What you need to do:
Turn the data below into a numbered list with one line per item, and skip any blank lines. Leave the pictures out of your answer.

Data supplied:
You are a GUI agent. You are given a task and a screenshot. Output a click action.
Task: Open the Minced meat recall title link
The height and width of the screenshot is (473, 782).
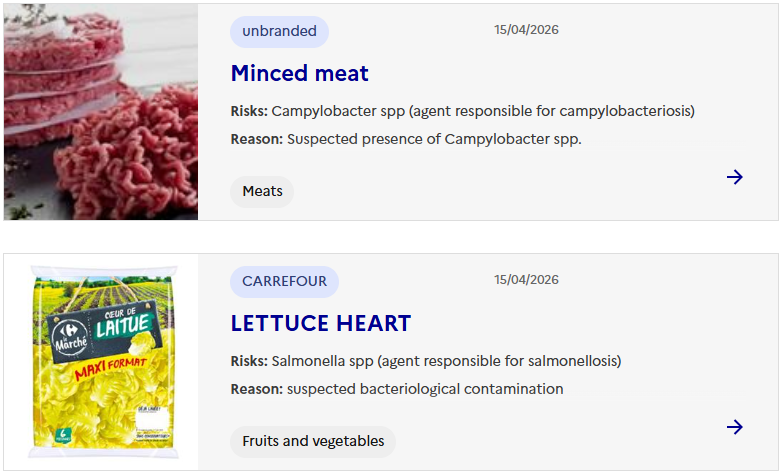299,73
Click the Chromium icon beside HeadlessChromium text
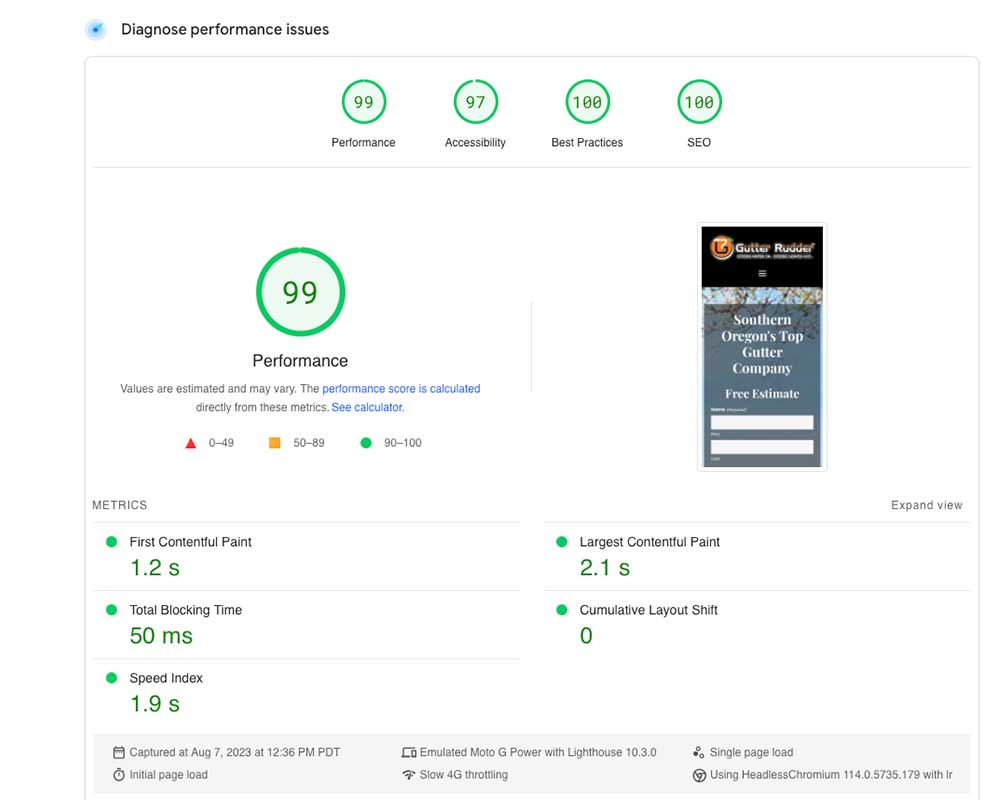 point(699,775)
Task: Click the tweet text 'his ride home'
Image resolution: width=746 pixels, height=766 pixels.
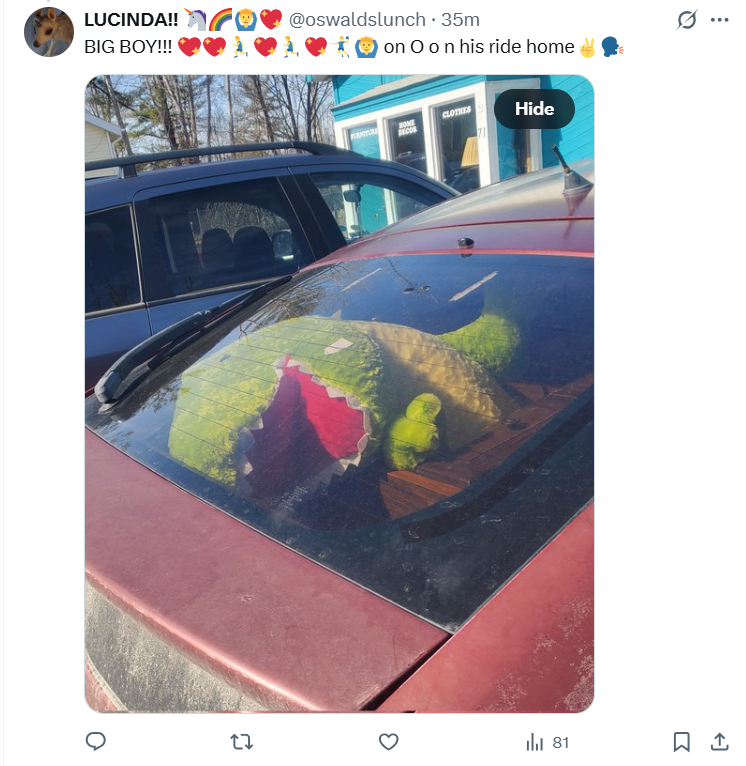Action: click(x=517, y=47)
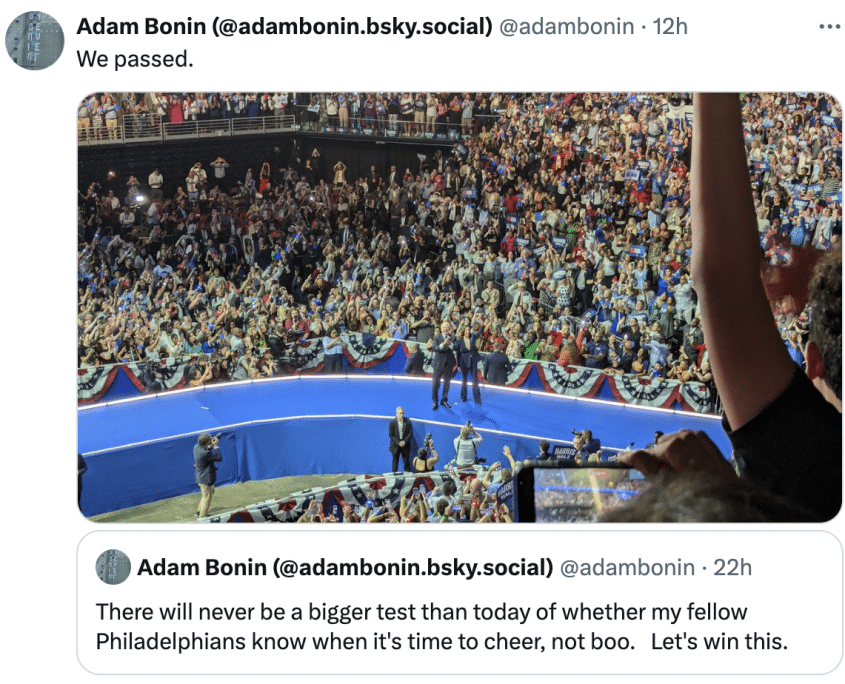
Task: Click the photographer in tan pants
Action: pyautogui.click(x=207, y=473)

Finished answer:
1. You are a GUI agent. You are given a task and a screenshot. Output a click action.
2. Task: Open the Minced meat recall title link
3. The height and width of the screenshot is (473, 782).
4. 299,73
5. Click the Chromium icon beside HeadlessChromium text
6.  point(699,775)
7. Task: Click the tweet text 'his ride home'
8. Image resolution: width=746 pixels, height=766 pixels.
9. Action: click(x=517, y=47)
10. Task: Click the photographer in tan pants
11. Action: pyautogui.click(x=207, y=473)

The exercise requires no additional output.